Mason himself wrote: "It may be demanded...Should not Christians have more mercy and compassion? But...sometimes the Scripture declareth women and children must perish with their parents.... We had sufficient light from the word of God for our proceedings."] – RW.online
To celebrate the Pequot Massacre the governor of Massachusetts declared in 1637: “This day forth shall be a day of celebration and thanksgiving for subduing the Pequots.” The official Thanksgiving holiday was born.
[This so-called "Pequot war" was a one-sided murder and slaving expedition. Over 180 captives were taken. After consulting the bible again, in Leviticus 24:44, the colonial authorities found justification to kill most of the Pequot men and enslave the captured women and their children. Only 500 Pequot remained alive and free. In 1975 the official number of Pequot living in Connecticut was 21.
Some of the war captives were given to the Narragansett and Massachusetts allies of the British. Even before the arrival of Europeans, Native peoples of North America had widely practiced taking war captives from other tribes as hostages and slaves.
The remaining captives were sold to British plantation colonies in the West Indies to be worked to death in a new form of slavery that served the emerging capitalist world market. And with that, the merchants of Boston made a historic discovery: the profits they made from the sale of human beings virtually paid for the cost of seizing them.
One account says that enslaving Indians quickly became a "mania with speculators." These early merchant capitalists of Massachusetts started to make genocide pay for itself. The slave trade, first in captured Indians and soon in kidnapped Africans, quickly became a backbone of New England merchant capitalism. ] – RW.online
“We must leave it to yourself to decide [whether] the end proposed should be their extermination, or their removal," Thomas Jefferson to George Rogers Clark regarding the “Indian problem”

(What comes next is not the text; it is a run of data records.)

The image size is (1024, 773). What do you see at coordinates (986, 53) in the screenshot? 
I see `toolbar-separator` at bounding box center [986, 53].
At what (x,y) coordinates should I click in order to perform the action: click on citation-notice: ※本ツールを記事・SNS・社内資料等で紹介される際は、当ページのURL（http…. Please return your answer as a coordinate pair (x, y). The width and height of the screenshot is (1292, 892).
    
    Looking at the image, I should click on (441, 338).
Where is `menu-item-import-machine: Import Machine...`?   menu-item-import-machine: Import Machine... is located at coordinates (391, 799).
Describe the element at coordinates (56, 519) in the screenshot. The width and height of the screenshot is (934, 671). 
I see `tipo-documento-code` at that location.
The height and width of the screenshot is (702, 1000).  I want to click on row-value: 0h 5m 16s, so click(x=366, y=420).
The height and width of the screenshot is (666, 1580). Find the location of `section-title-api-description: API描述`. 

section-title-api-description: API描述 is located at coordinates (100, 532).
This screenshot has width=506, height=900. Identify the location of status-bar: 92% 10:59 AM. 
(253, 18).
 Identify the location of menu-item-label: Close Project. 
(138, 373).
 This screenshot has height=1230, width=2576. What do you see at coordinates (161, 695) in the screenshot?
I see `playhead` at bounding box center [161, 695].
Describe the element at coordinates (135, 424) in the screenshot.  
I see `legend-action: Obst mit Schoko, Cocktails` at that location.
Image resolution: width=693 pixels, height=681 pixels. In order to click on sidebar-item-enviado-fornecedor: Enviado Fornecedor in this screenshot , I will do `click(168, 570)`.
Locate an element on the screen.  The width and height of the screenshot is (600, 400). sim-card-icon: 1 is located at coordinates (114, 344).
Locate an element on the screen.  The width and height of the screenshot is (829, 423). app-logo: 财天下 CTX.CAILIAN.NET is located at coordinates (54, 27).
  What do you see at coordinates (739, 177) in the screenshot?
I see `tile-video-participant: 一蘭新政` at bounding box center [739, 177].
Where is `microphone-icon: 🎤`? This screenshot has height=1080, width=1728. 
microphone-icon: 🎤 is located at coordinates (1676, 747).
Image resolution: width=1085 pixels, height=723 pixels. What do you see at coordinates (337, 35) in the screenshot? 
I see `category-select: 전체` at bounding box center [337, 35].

"We must act with vindictive earnestness against the Sioux, even to their extermination, men, women and children.” William T. Sherman to Ulysses S. Grant
“During an assault,” (Sherman) instructed his troops, “the soldiers cannot pause to distinguish between male and female, or even discriminate as to age.” He chillingly referred to this policy in an 1867 letter to Grant as “the final solution to the Indian problem,” a phrase Hitler invoked some 70 years later. -- Thomas J. DiLorenzo
Most of the raids on Indian camps were conducted in the winter, when families would be together and could therefore all be killed at once. Sherman gave Sheridan "authorization to slaughter as many women and children as well as men Sheridan or his subordinates felt was necessary when they attacked Indian villages." -- Michael Fellman, Citizen Sherman,
What we see today regarding the killing of innocent children and women by the American military with virtual silence by the general American public we have to understand that such behavior is consistent with their heritage and their ethos.